In the picture (or video U-Net Architecture Intuition) . prof firstly said, For layer 5 (red label), layer 4 provides "the high level, spatial, high level contextual information. , " then prof also said that, for layer 4, ”But what is missing is a very detailed, fine grained spatial information. Because this set of activations here has lower spatial resolution to heighten with is just lower., “ At the end of the video, still about this layer 4, prof says, ”lower resolution, but high level, spatial, high level contextual information, as well as the low level. “
Q1, after all, the spatial information from layer 4 only is high or low, I am confused here.
Q2, Then, prof talks about the link. I feel like, because spatial information is not good enough (low) from layer 4, that’s why we need a link directly from layer 1 which has lower feather, but higher spatial information. Is this correct?
We can describe Layer 1 as having the lower-level, textural-like, or higher spatial resolution information as it is closer to the original image.
In contrast, we can describe layer 3 as having the higher-level, contextual-like, or lower resolution information as it is deeper into the neural network.
For your Q1 & 2, layer 4 has relatively lower spatial resolution than layer 1, and that’s why we want the skip connection to bring that to layer 5.
because layer 4 doesn’t have enough spatial information (even pic has been enlarged after some layers), that’s why we give a link directly from layer 1 to 4, since 1 has that strong spatial information. just double check, right ?
so, in that question. I want to ask is that, since we need high spatial information. why the link is not started from the very 1st layer but the last layer of downsampling?
If i just look at the slide, the first thing to my mind is about the shape: we want to connect two things that have the same height and width because this is a condition for a valid stacking of two 3D matrices. It seems to me that your choices (blue) might not satisfy that condition.

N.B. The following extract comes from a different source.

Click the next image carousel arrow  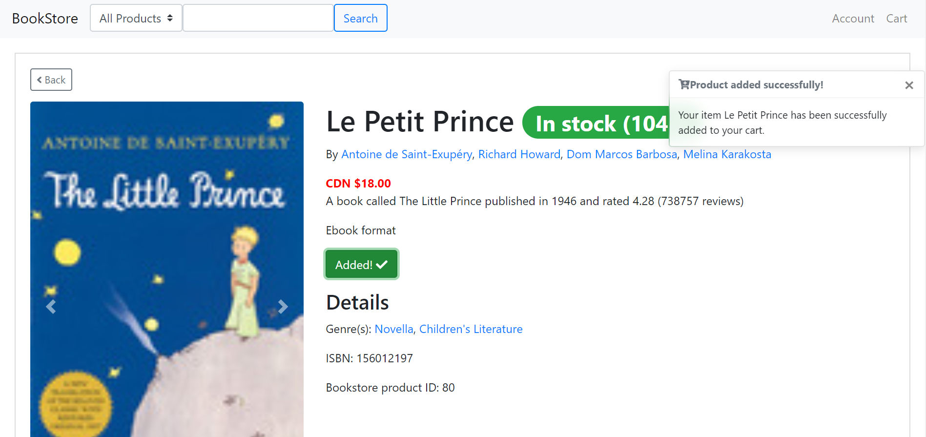click(x=283, y=307)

I understand your choice should have even more spatial information but the slide’s choice should at least has more (again we want to compare) spatial information than the previous layer of the skip-connection’s destination.
So, we want to choose a layer that has more spatial information, your choice and the slide’s choice are fine, but maybe only the slide’s choice has the same height and width.
You might want to verify about the height and width, and I can’t do it now because I am actually ready to sleep It’s midnight in my timezone.
Exactly. It only works to pass the geometric information between the steps where the shapes match. The diagrams in the assignment notebook are really clear and (although it’s been a couple of years since I watched the lectures on this) I’m sure Prof Ng explains this in the lectures as well. The whole point of the U-net architecture is that you have two paths:
The “downsampling” path, which looks like a pretty normal Convolution Network. It’s analyzing all the geometric information and distilling it into the distinct objects and the identities of those objects. It does that in a number of layers with decreasing geometric information and increasing semantic information as you proceed through the layers. You can see the height and width of the layer outputs decrease as the number of channels increase, as is typical in that kind of ConvNet.
Then you take the final results of the downsampling path and feed it back into the “upsampling” path. The job there is to reconstruct the geometry of the original image, but with the color values of the pixels replaced by the semantic identification of the object that contains each pixel. So the upsampling path goes through several steps of “reinflating” the image using transposed convolutions and those steps mirror the process from the downsampling path in terms of the shapes as they grow from the minimal semantic base to the full image again. So what the “shortcut” or “skip” layers do is feed the corresponding level of geometric information from the matching steps of the downsampling path to the corresponding level of the upsampling path. That’s how the step by step process can be successful at reconstructing the labelled images.
I think what you should do now is actually go back and watch the lectures on U-net again. I’m sure Prof Ng covered everything that Raymond and I just explained.